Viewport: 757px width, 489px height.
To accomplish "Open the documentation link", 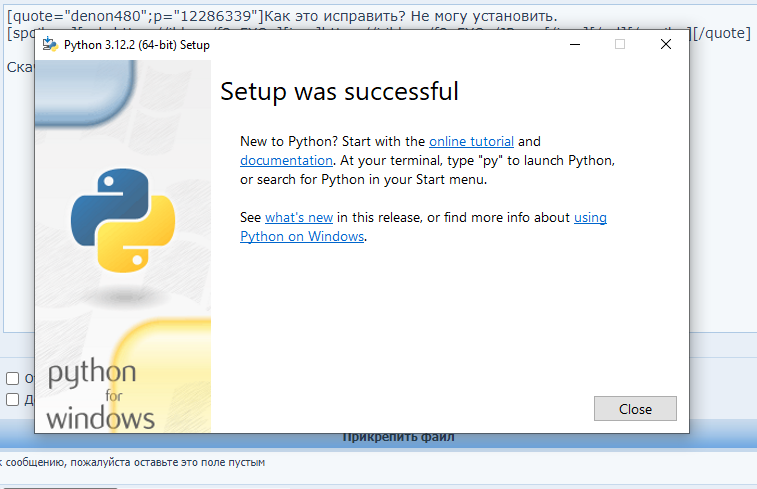I will click(286, 160).
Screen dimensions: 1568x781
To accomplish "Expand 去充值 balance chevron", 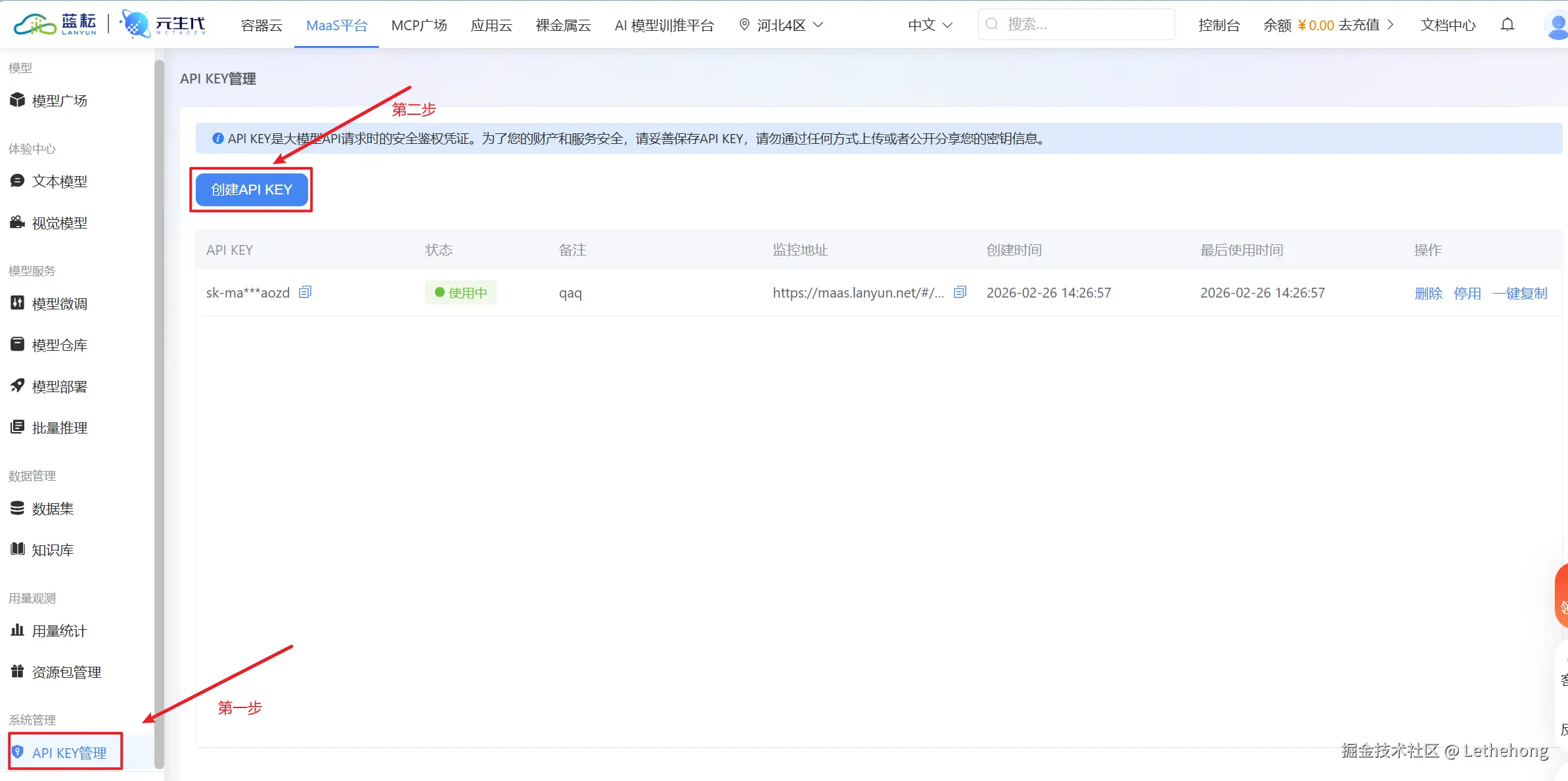I will click(1391, 25).
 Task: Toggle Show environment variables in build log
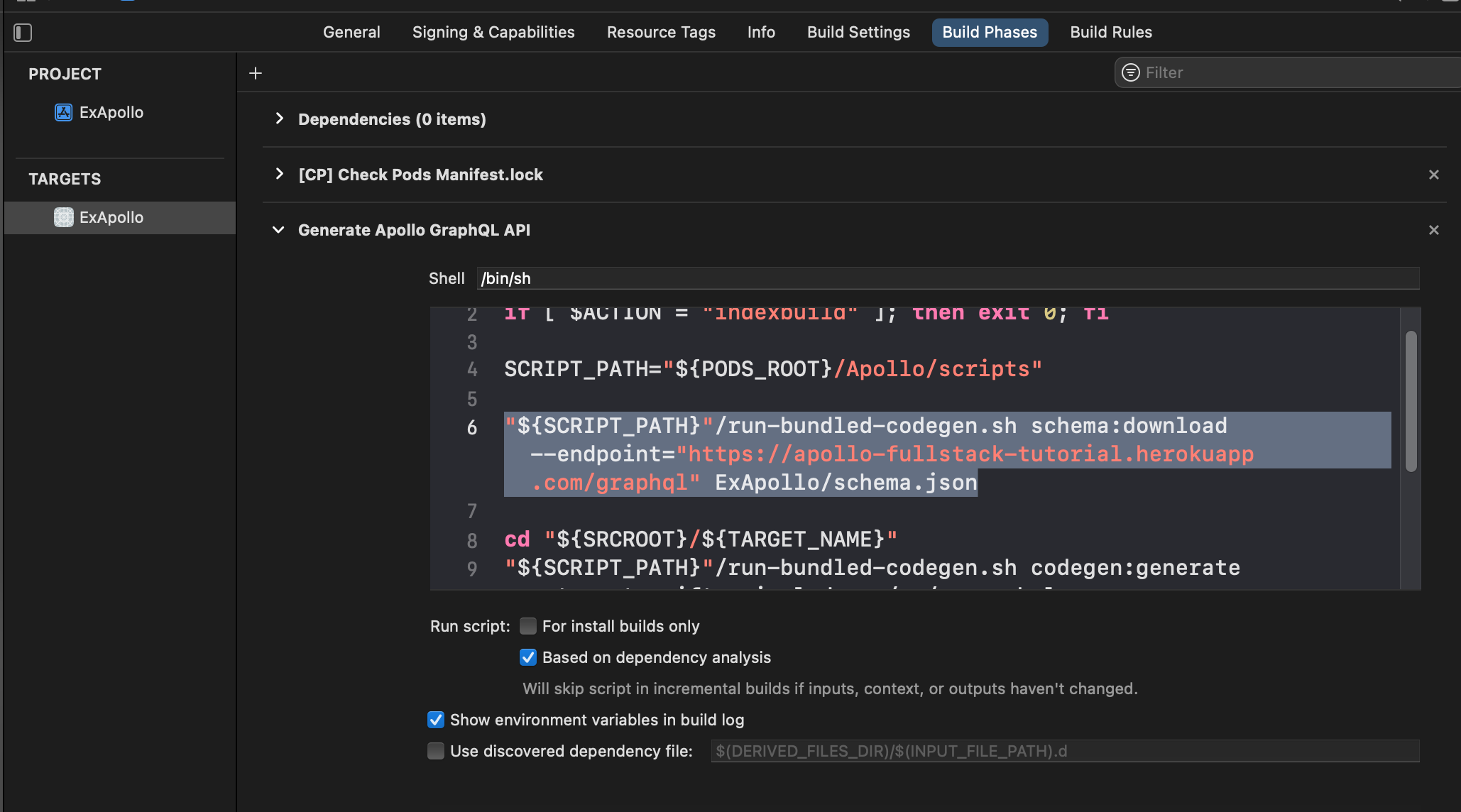click(x=435, y=720)
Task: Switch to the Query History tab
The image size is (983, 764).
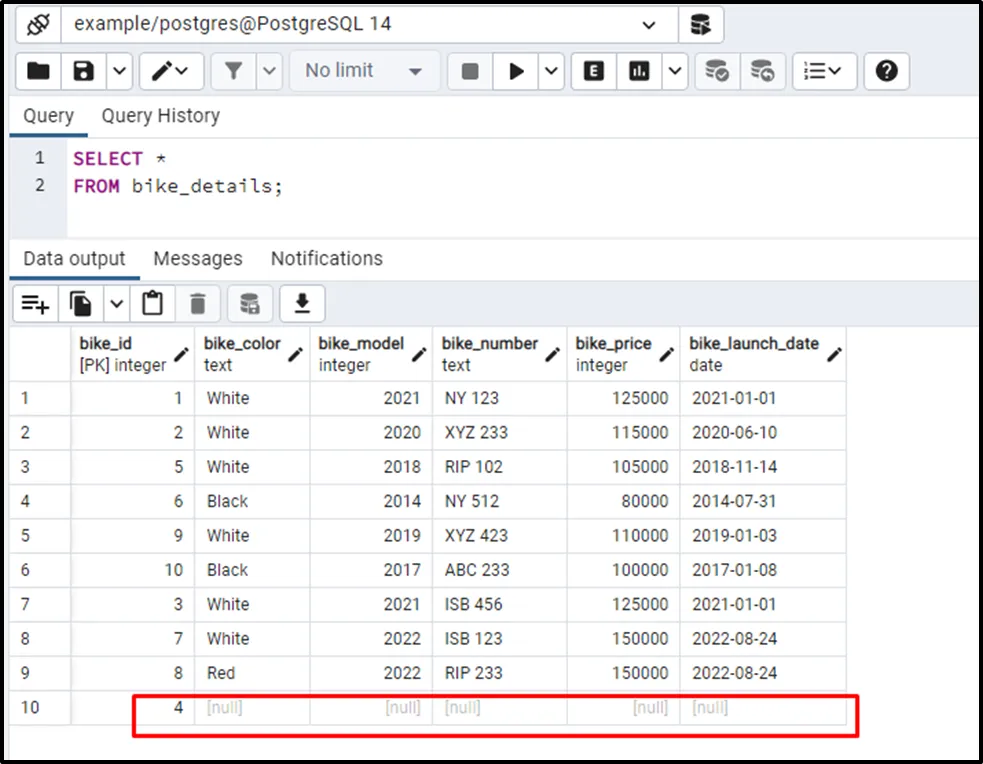Action: click(160, 116)
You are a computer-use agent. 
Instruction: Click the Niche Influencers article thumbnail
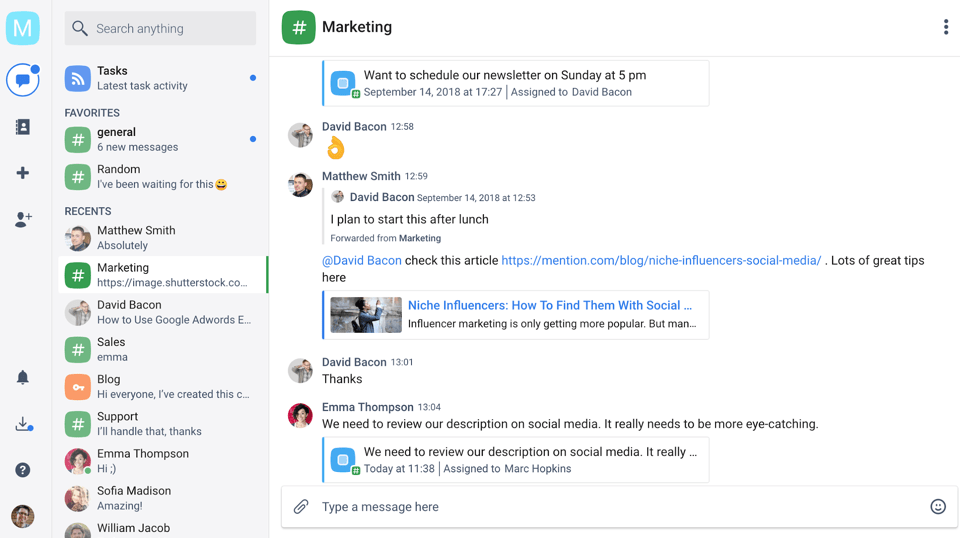point(366,315)

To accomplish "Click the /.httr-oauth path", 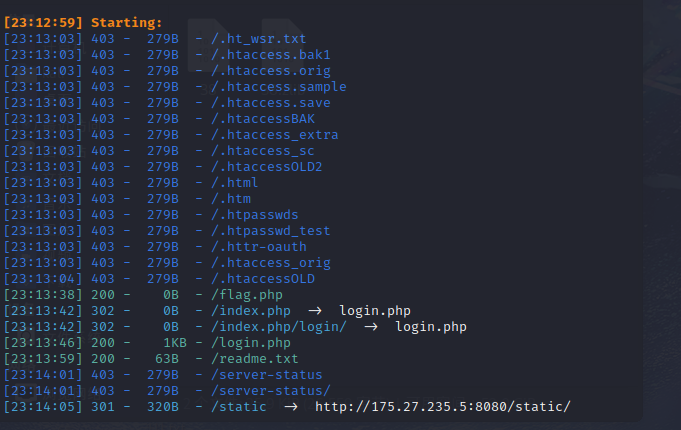I will click(259, 247).
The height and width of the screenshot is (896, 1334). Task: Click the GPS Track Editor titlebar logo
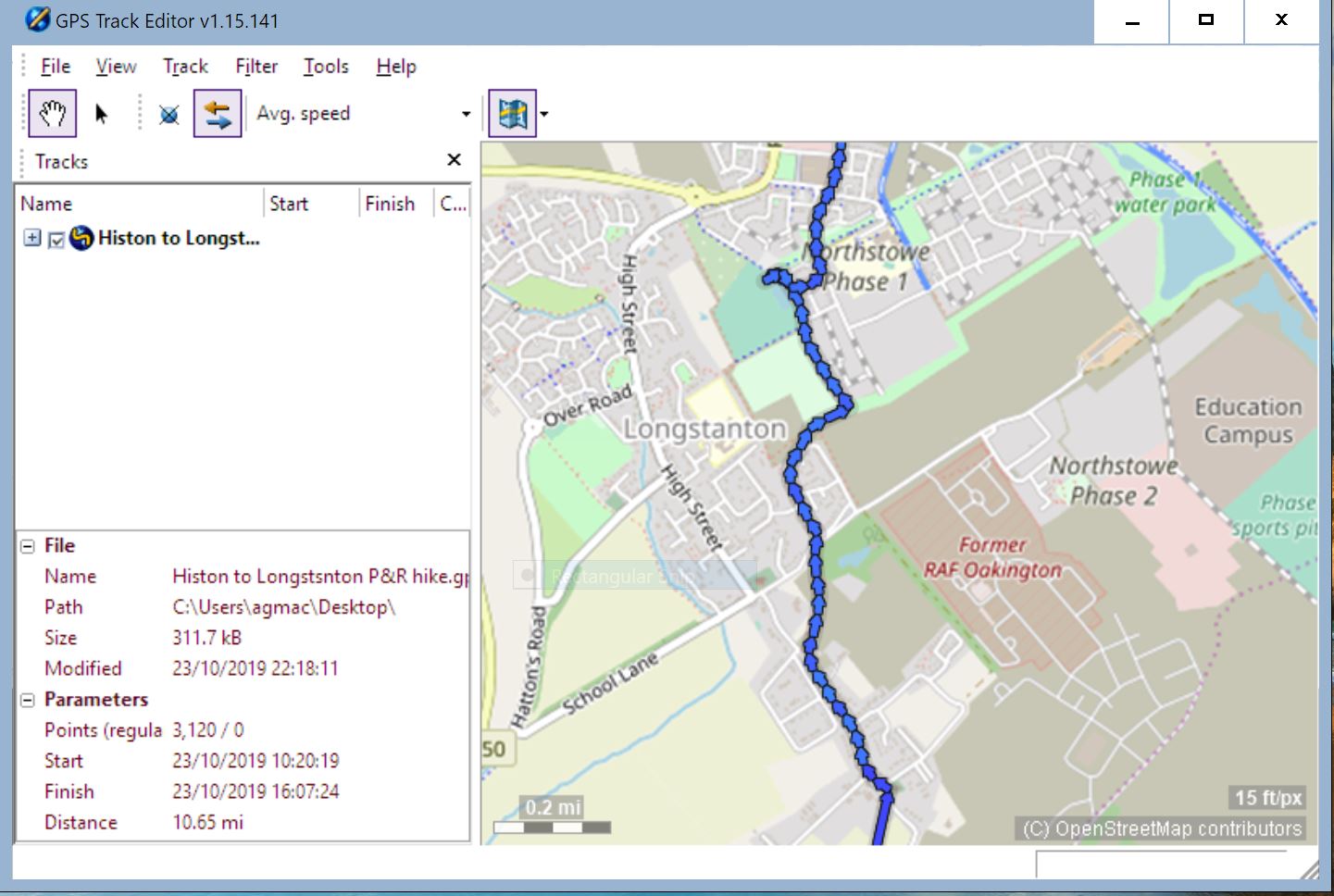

GIVEN PROBLEM: Find every line in the listing that contains the string "Task", and copy each of those lines. Matches must have the same case.

REPLY:
 Task: Toggle Show environment variables in build log
Task: Switch to the Query History tab
The height and width of the screenshot is (896, 1334). Task: Click the GPS Track Editor titlebar logo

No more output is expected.